More people are taking out home equity loans and lines of credit. Could they be putting themselves in danger?
Homeowners are turning the equity of their homes into cash again, more so than any other time since 2008. The Wall Street Journal reported that lower interest rates and a better economy enticed them to borrow a massive $23.4 billion in home equity lines of credit (HELOCs) in the first quarter.
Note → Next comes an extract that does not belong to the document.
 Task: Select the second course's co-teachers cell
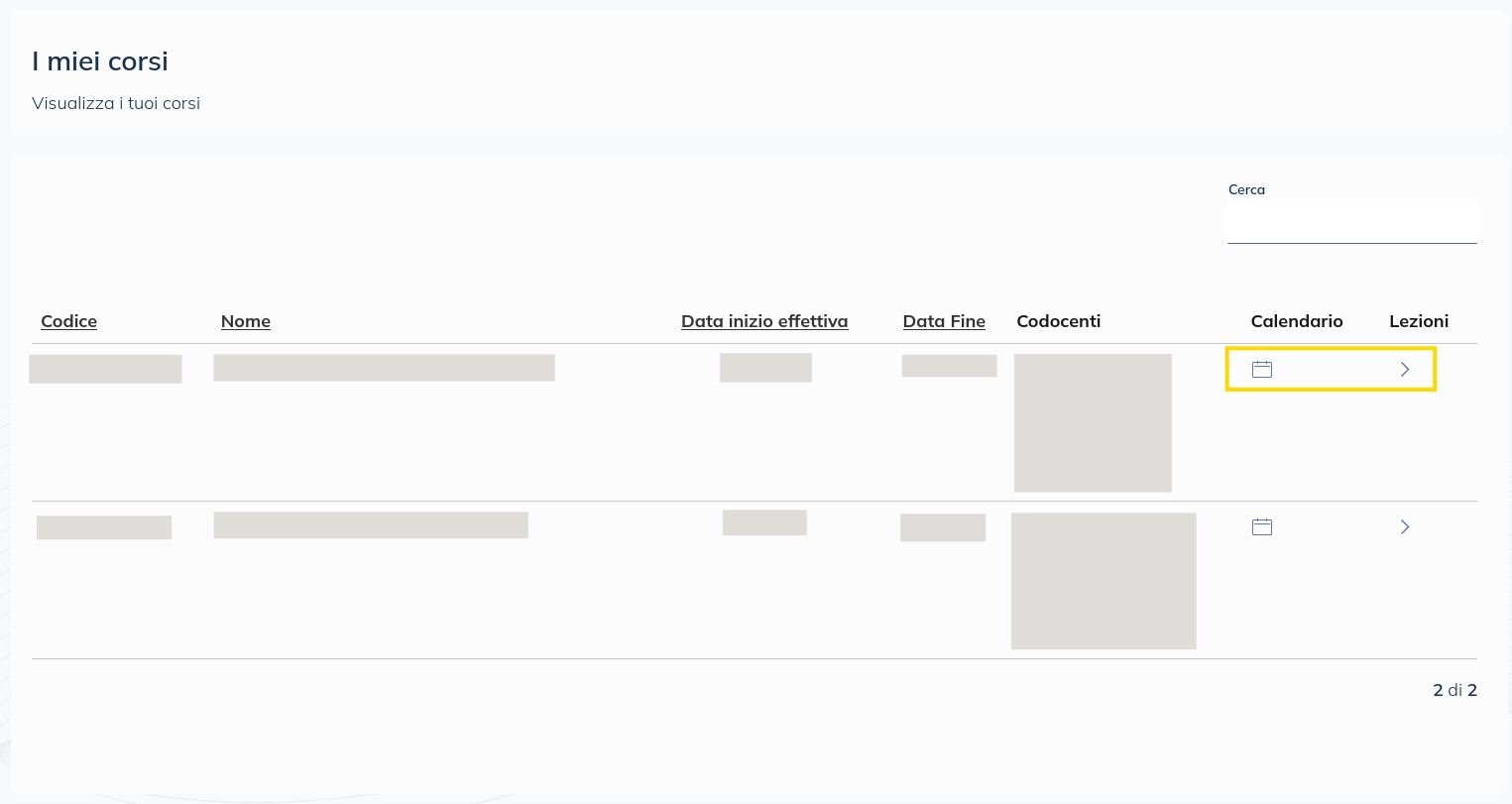(1104, 581)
That sounds risky, especially with the housing market a bit shaky since the crash of 2007. The Journal writes, “Perhaps the greatest danger is that a drop in housing prices could leave homeowners owing more money on their properties than they would be able to sell them for in a pinch.” And if the market starts to crumble again, those who decided to take a loan or line of credit could face foreclosure or end up owing more than their home is worth, usually referred to as being “upside down. “
Home Equity Loan vs. Home Equity Line of Credit
A home equity loan is basically a second mortgage, and you use your home’s equity as collateral – which means if you fail to pay back the loan you could lose your home. This loan has a fixed interest rate that varies from lender to lender, and a term of usually no more than 20 years. Rates also depend on your credit history and score. Most banks only give out these loans to consumers with high credit scores. Once you take the loan you get one lump sum of money. The interest you pay on this loan is usually tax deductible.
A home equity line of credit also uses your home as collateral, which, once again, puts your home at risk if you don’t pay it back. It works like a credit card. You don’t get one lump sum, you take out as much money as you need, when you need it. But you can’t take out more than the limit on the line of credit, and you only pay back the amount you borrow.
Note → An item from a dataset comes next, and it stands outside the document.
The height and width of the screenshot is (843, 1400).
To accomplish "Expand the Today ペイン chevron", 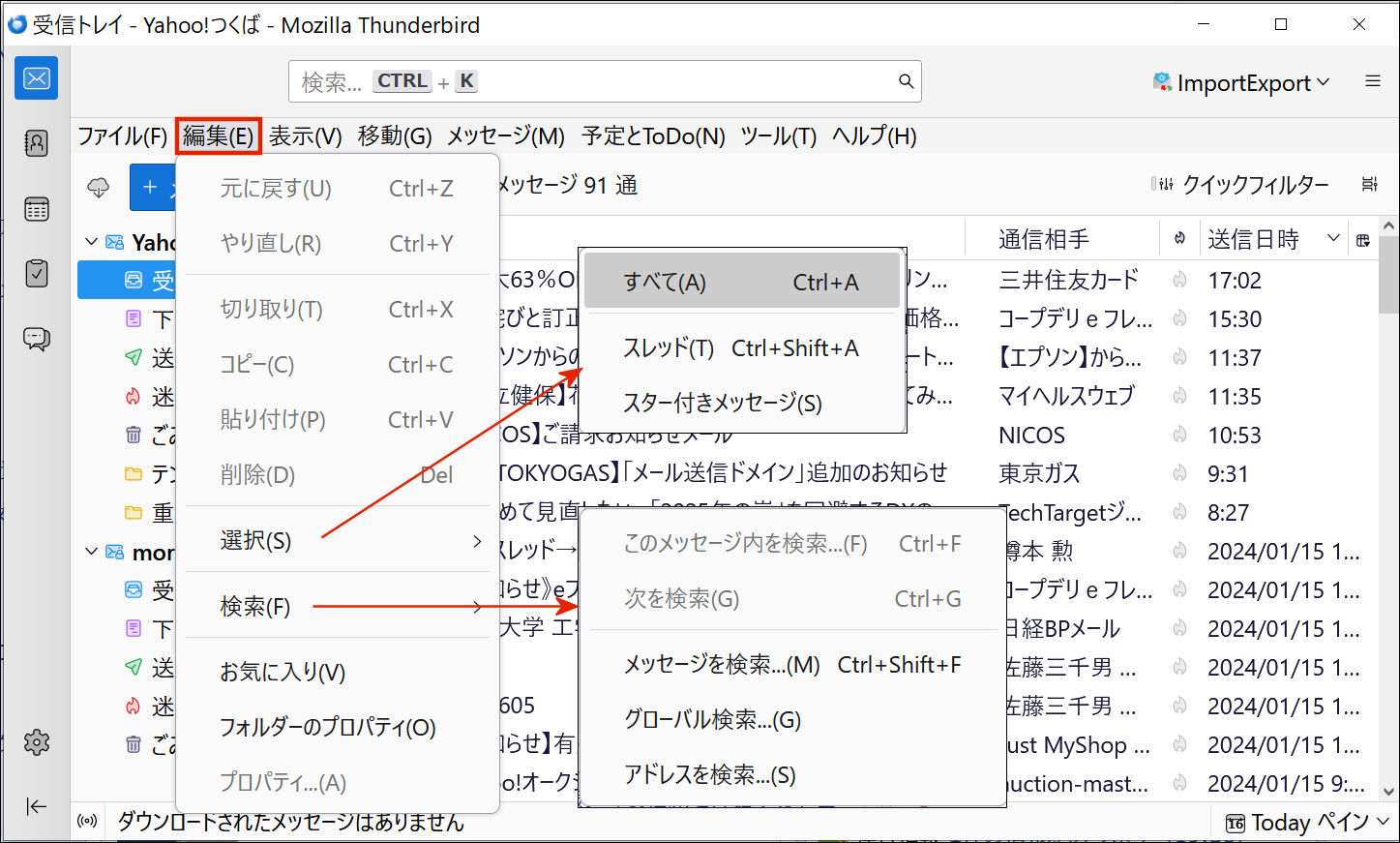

The interest rates are usually lower than a home equity loan, but they’re mostly variable, which means they can go up during the life of the loan. It’s important to research the cap on interest rate changes. Most lenders use an index, like the prime rate to decide how much to raise the interest rates. The Federal Trade Commission advises consumers to: “Ask the lender which index is used and how much and how often it can change. Check the margin — an amount added to the index that determines the interest you are charged. In addition, ask whether you can convert your variable rate loan to a fixed rate some time later.”
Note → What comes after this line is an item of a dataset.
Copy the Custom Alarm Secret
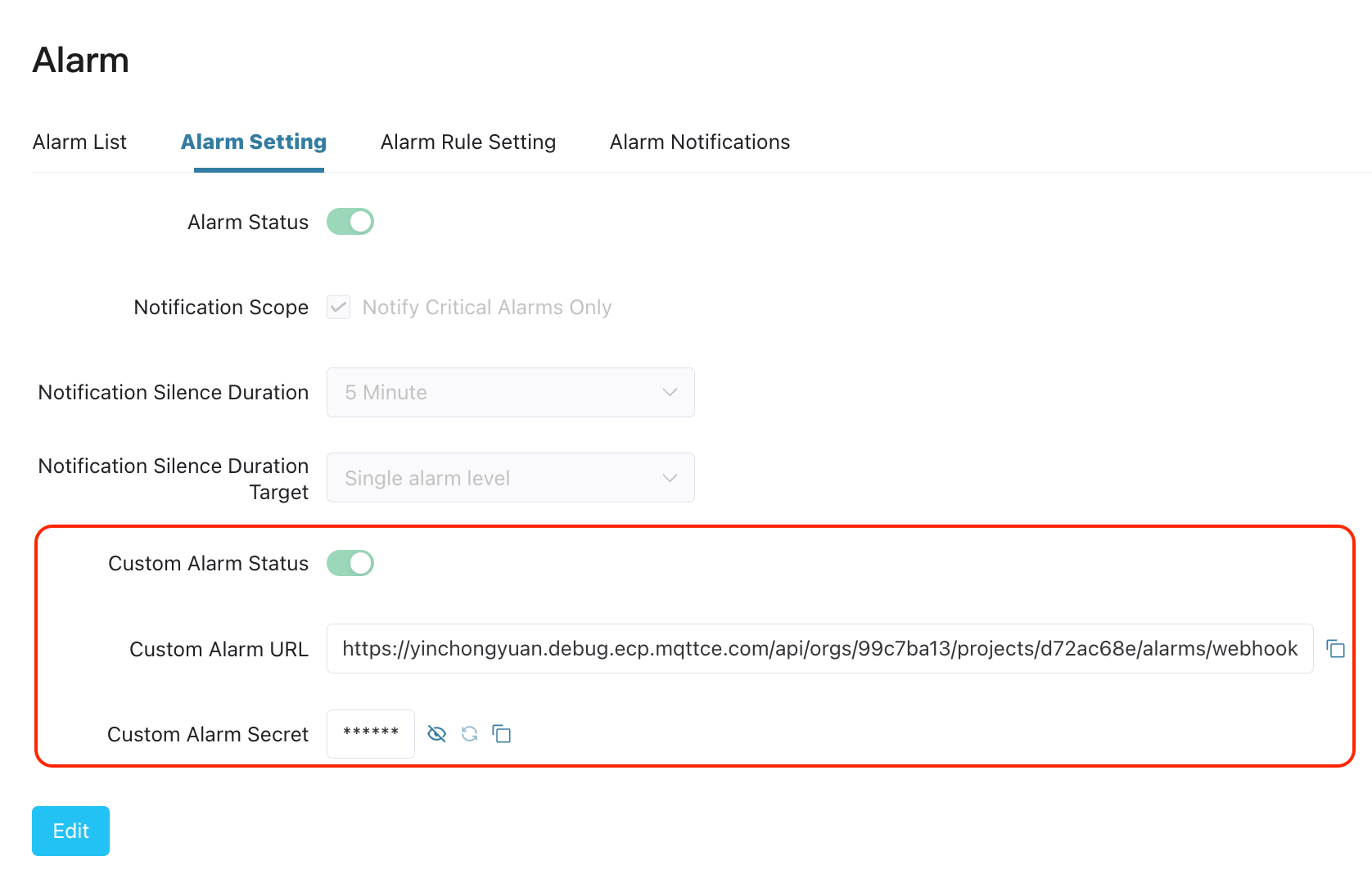Image resolution: width=1372 pixels, height=892 pixels. pos(502,734)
Gary Herman, president of Consolidated Credit, wants consumers to use caution when thinking about these two options.
“Taking out a home equity loan or line of credit is serious business,” notes Herman. “You can easily be forced into foreclosure by your lender if you don’t pay it off in a timely manner. And if the interest rates on your line of credit keep rising during the life of your loan, it could become impossible to keep up with the payment schedule.”
Herman believes consumers should investigate a number of lenders to see which one offers the best rates and terms. He also thinks a loan or line of credit should only be taken out for good reason – but those reasons are seriously limited.
Reasons to take out and not take out a loan or line of credit
Over a decade ago home equity loans and lines of credit were on fire. Consumers ate them up. They paid down credit card debt, added home improvements, paid for their kids’ college educations, went on expensive vacations and bought new cars. Then the housing market crashed and things turned drastically different.
Some of their reasons for borrowing on the equity of their homes were good, some not so good. Herman thinks many people just view it as free money and don’t really consider the negative impact it can have on their finances. “Too many people fall for the easy money,” says Herman. “They earned the equity on their home so they want to cash in on it. But it’s not free. The money has to be paid back with interest.”
There are very few good reasons to borrow on the equity of your home, says Herman. Maybe one is to pay for your kid’s college education. But the reasons not to far outnumber that, and they include:
- Paying off credit card debt, especially if you continue to charge on your cards
- Going on an expensive vacation or any vacation at all
- Buying a new car
- Doing work on your home, especially if it doesn’t add value, like building a pool area
Herman says that consumers should speak with an expert before taking out a loan or line of credit on their homes. Housing counselors not only provide advice on foreclosures and first time mortgages, they also impart valuable knowledge on loans. Do don’t act rashly when it comes to borrowing against your homes equity. Consult with a pro first.